--- Begin Source passage ---

[dpdk-dev,v2] eal: sPAPR IOMMU support in pci probing for vfio-pci in ppc64le

Message ID 89825b7a9e0758dea19a01eb347c0753bf2c4134.1488480000.git.gowrishankar.m@linux.vnet.ibm.com (mailing list archive)
State Superseded, archived
Headers

Checks

Context Check Description
ci/checkpatch warning coding style issues
ci/Intel-compilation success Compilation OK

Commit Message

Gowrishankar March 3, 2017, 3:45 a.m. UTC
  From: Gowrishankar Muthukrishnan <gowrishankar.m@linux.vnet.ibm.com>

Below changes adds pci probing support for vfio-pci devices in power8.

Changes:
v2 - kernel version checked and doc updated

Signed-off-by: Gowrishankar Muthukrishnan <gowrishankar.m@linux.vnet.ibm.com>
---
 doc/guides/rel_notes/release_17_05.rst |  4 ++
 lib/librte_eal/linuxapp/eal/eal_vfio.c | 90 ++++++++++++++++++++++++++++++++++
 lib/librte_eal/linuxapp/eal/eal_vfio.h |  6 +++
 3 files changed, 100 insertions(+)

--- End Source passage ---
--- Begin Source excerpt ---

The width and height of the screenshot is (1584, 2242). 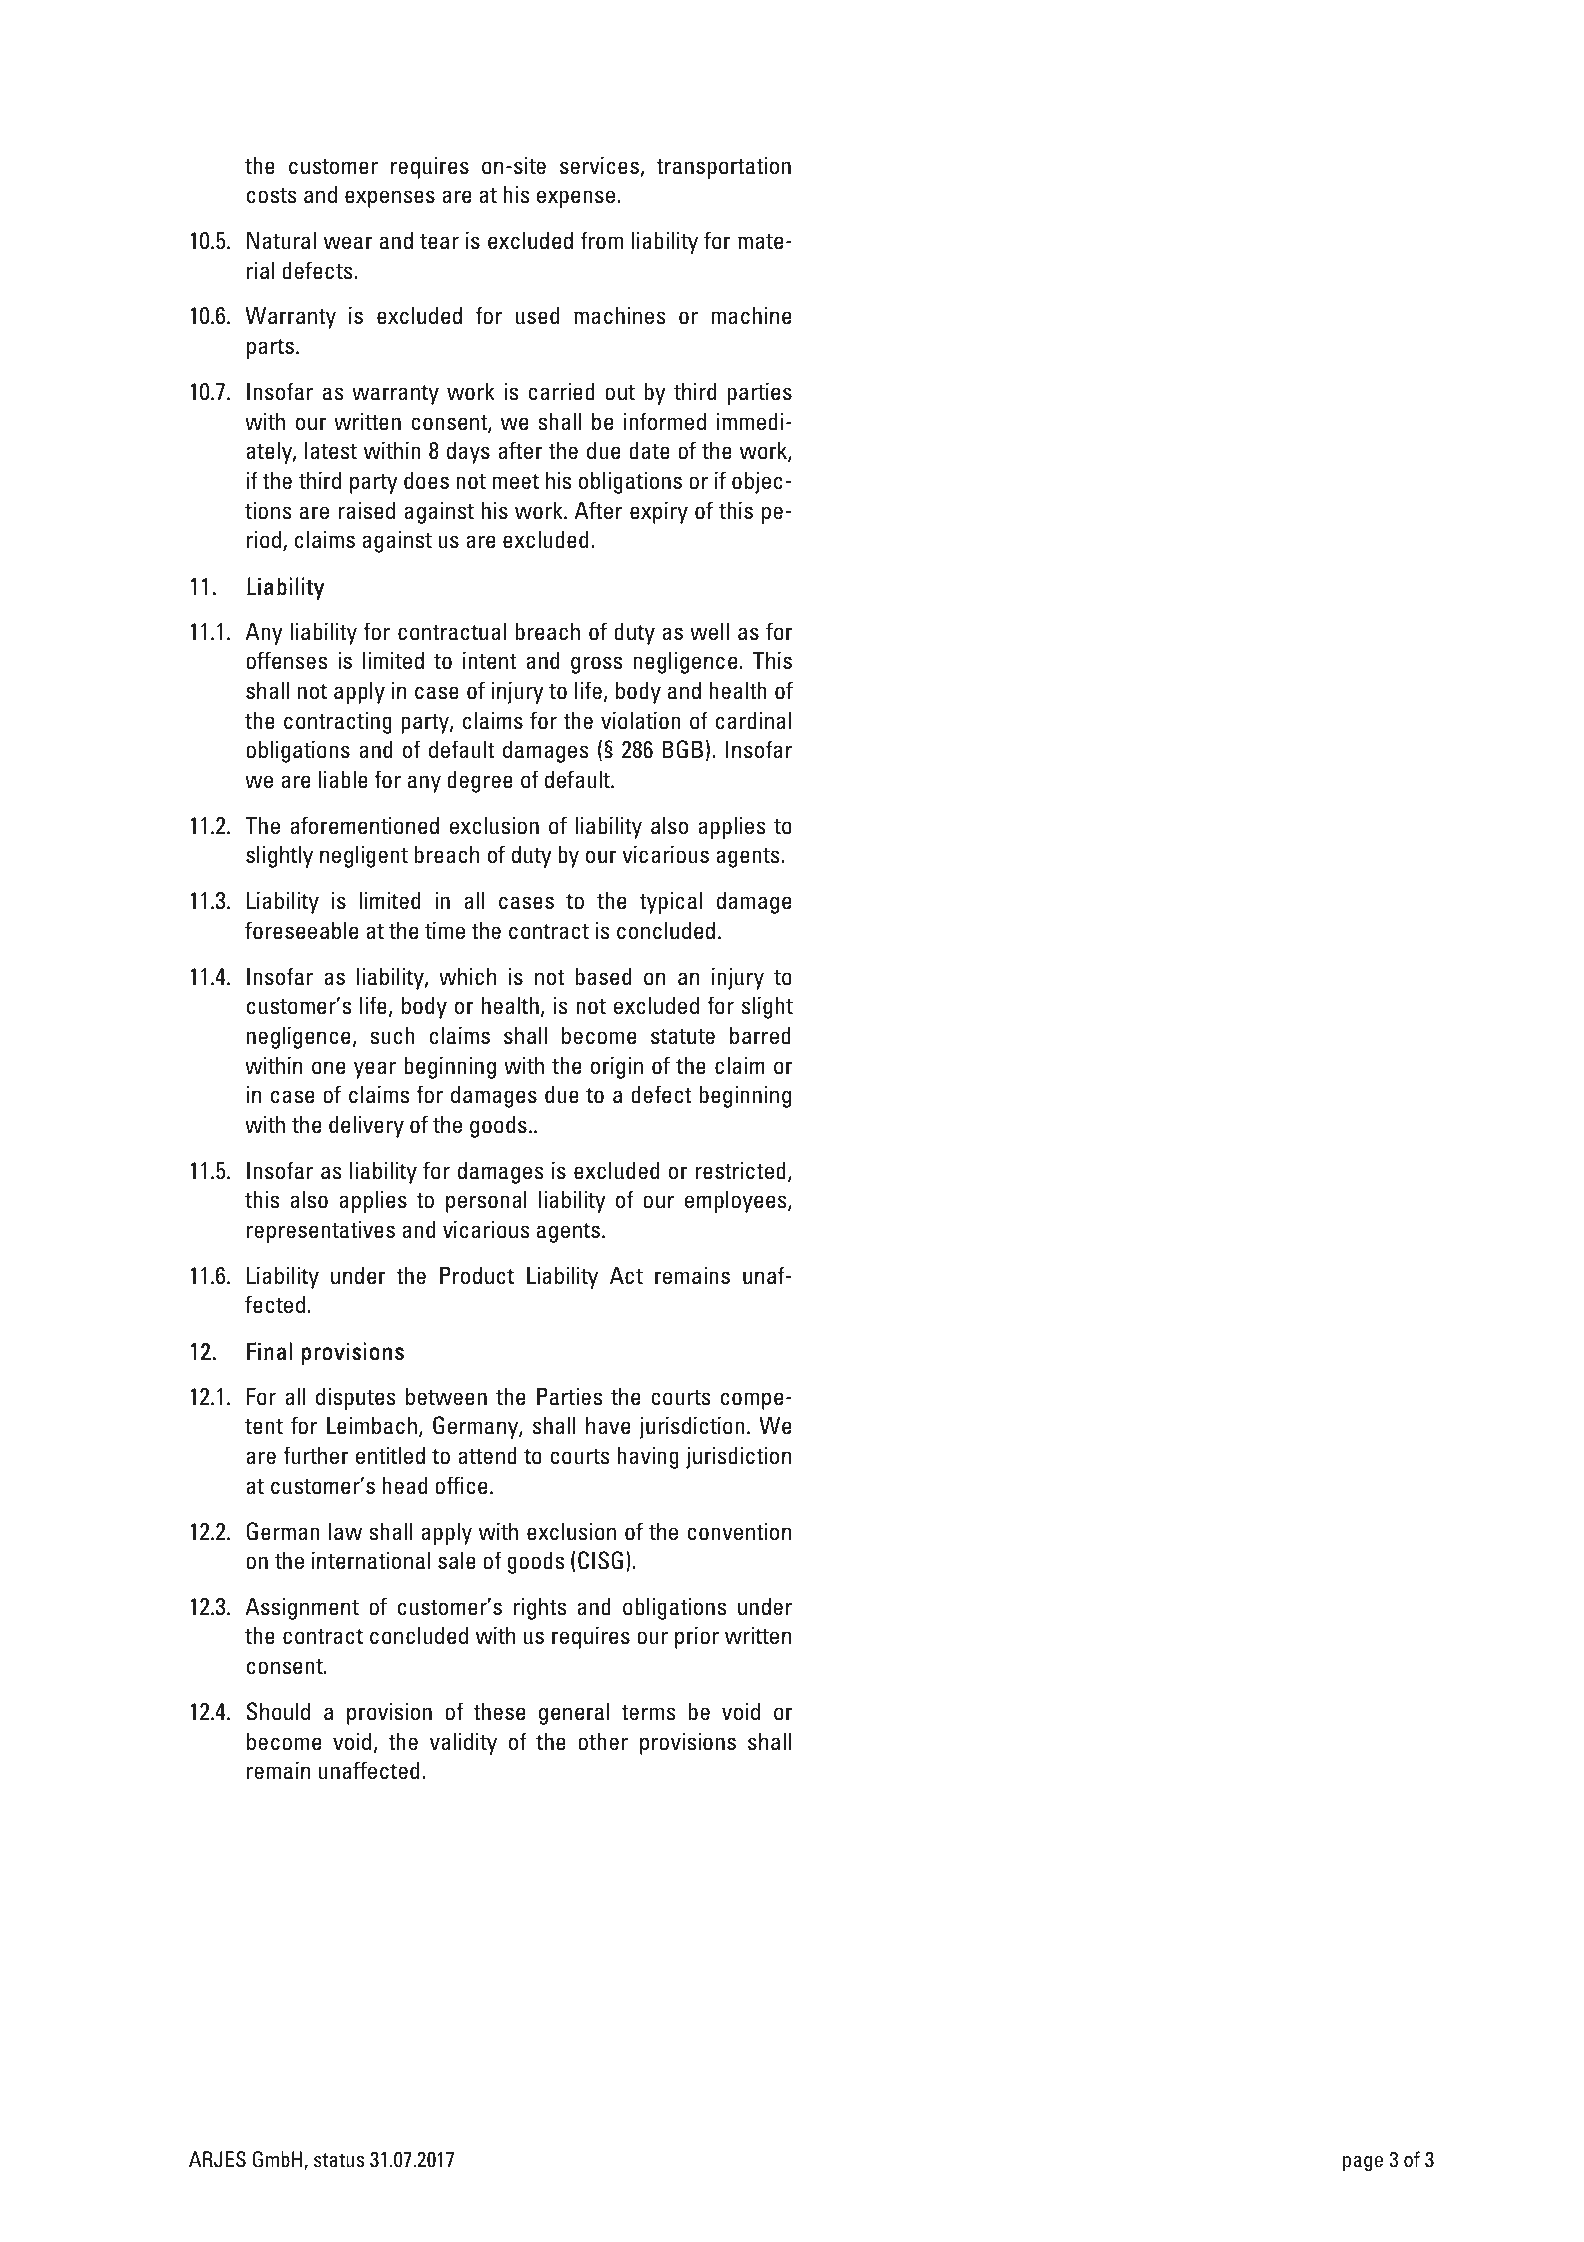 What do you see at coordinates (603, 1741) in the screenshot?
I see `other` at bounding box center [603, 1741].
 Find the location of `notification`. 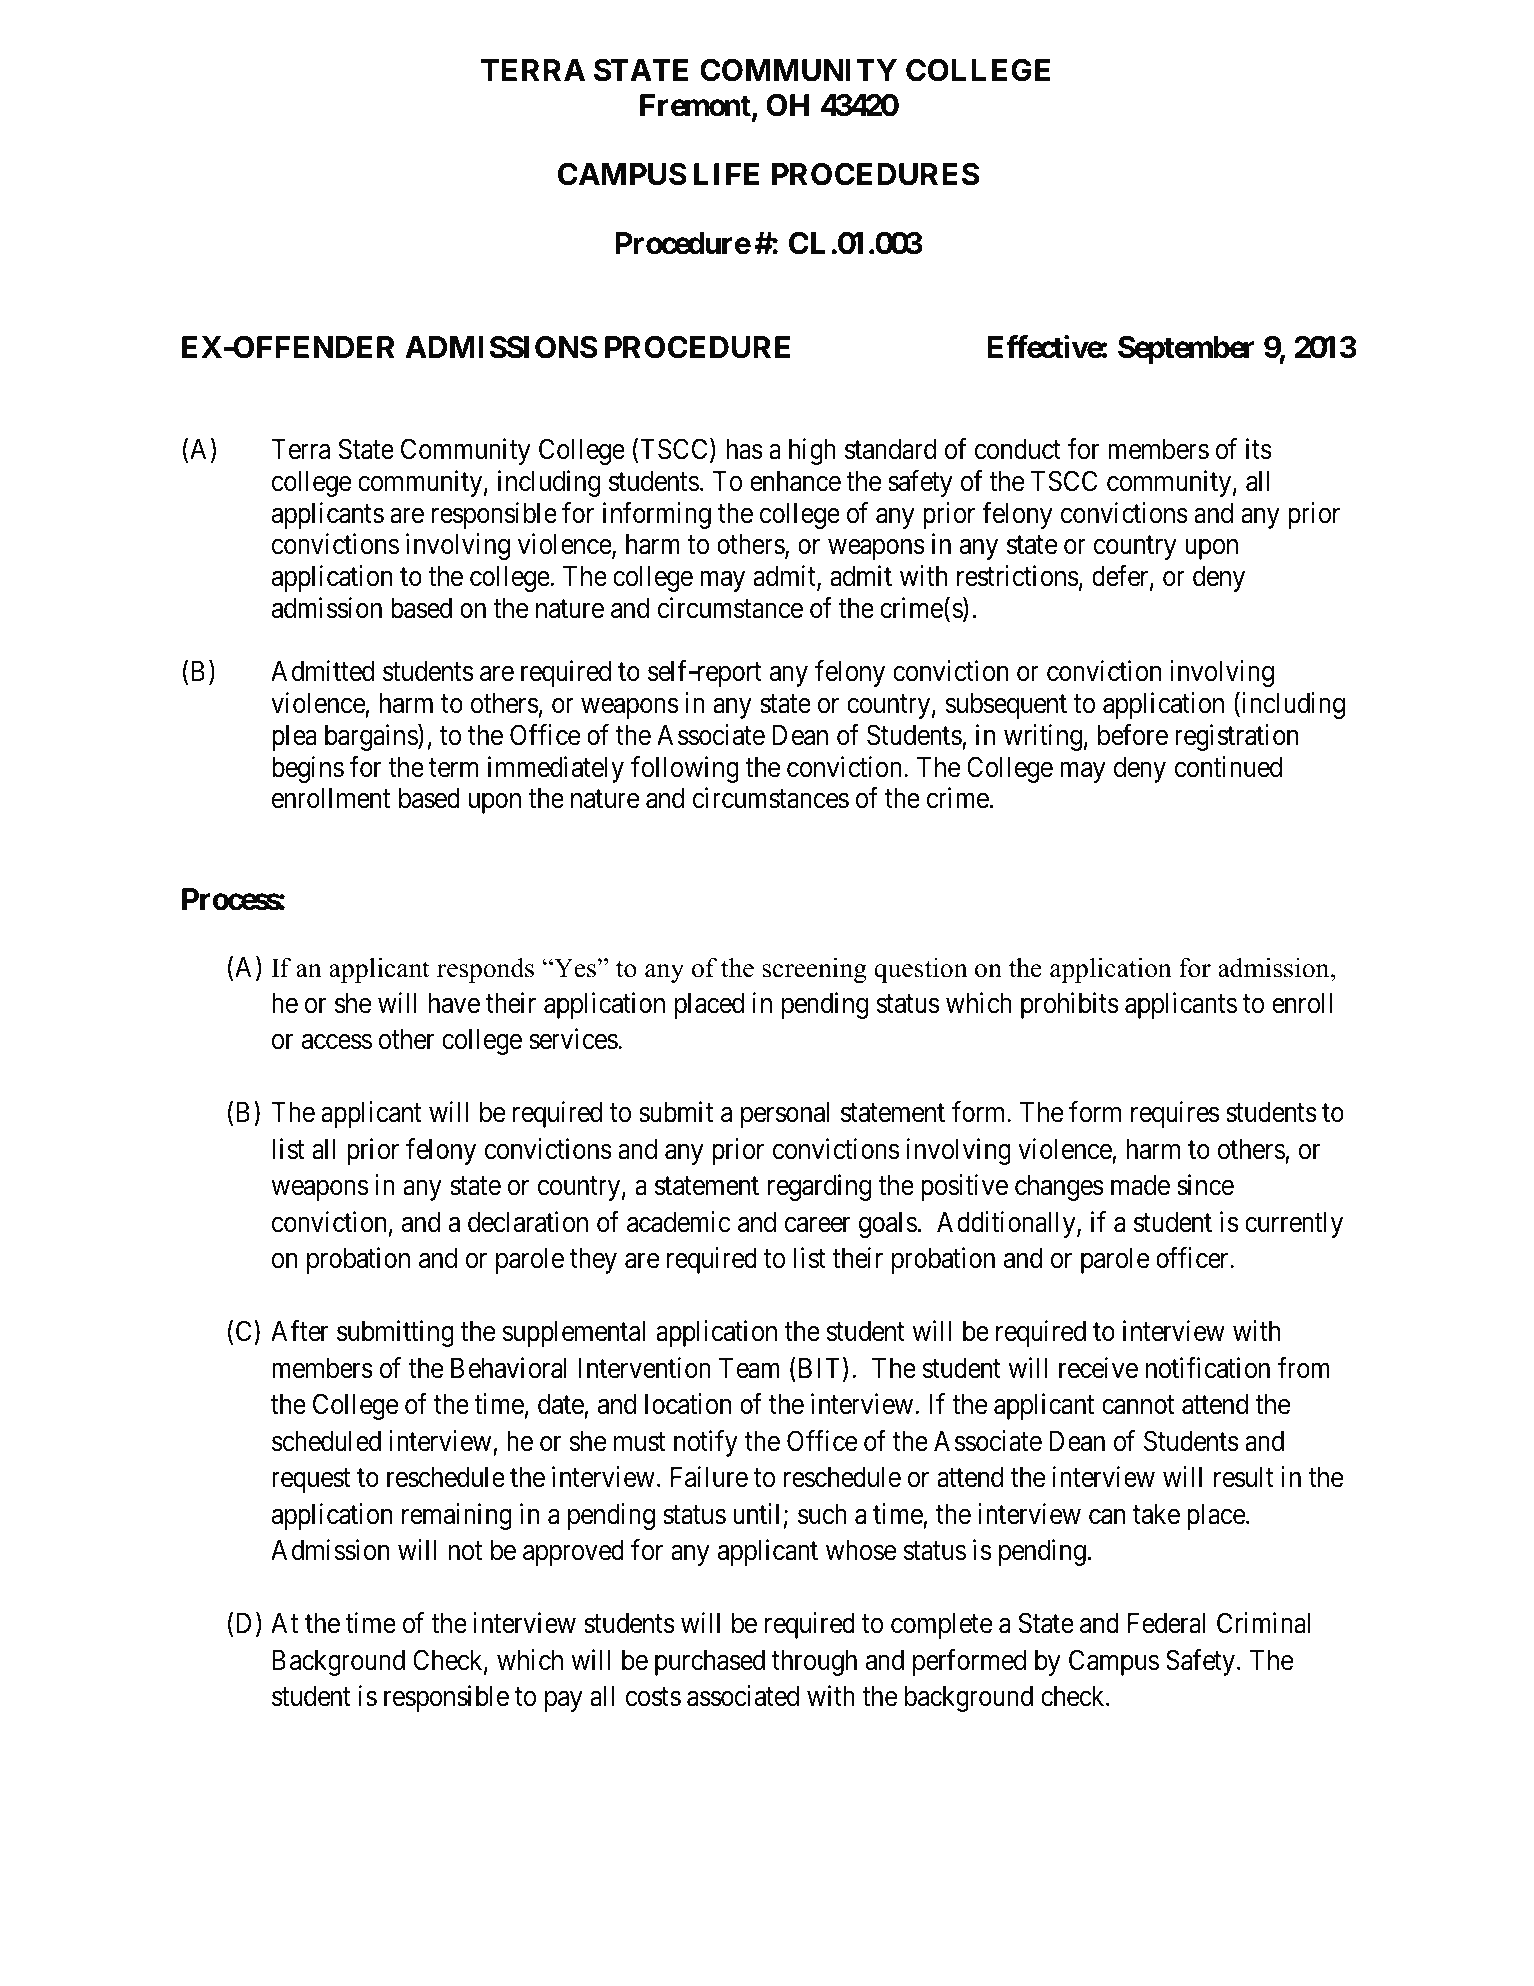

--- End Source excerpt ---

Problems to solve:
A. Rewrite the patch page's block that begins "doc/guides/rel_notes/release_17_05.rst" as a brief list, keeping each file name, its count of added lines, and the totals.
B. Reproduce the patch page word for word, from "[dpdk-dev,v2] eal: sPAPR" to "(mailing list archive)".

Outputs by task:
A.
- doc/guides/rel_notes/release_17_05.rst: 4 lines added
- lib/librte_eal/linuxapp/eal/eal_vfio.c: 90 lines added
- lib/librte_eal/linuxapp/eal/eal_vfio.h: 6 lines added
- Total: 3 files changed, 100 insertions

B.
[dpdk-dev,v2] eal: sPAPR IOMMU support in pci probing for vfio-pci in ppc64le

Message ID 89825b7a9e0758dea19a01eb347c0753bf2c4134.1488480000.git.gowrishankar.m@linux.vnet.ibm.com (mailing list archive)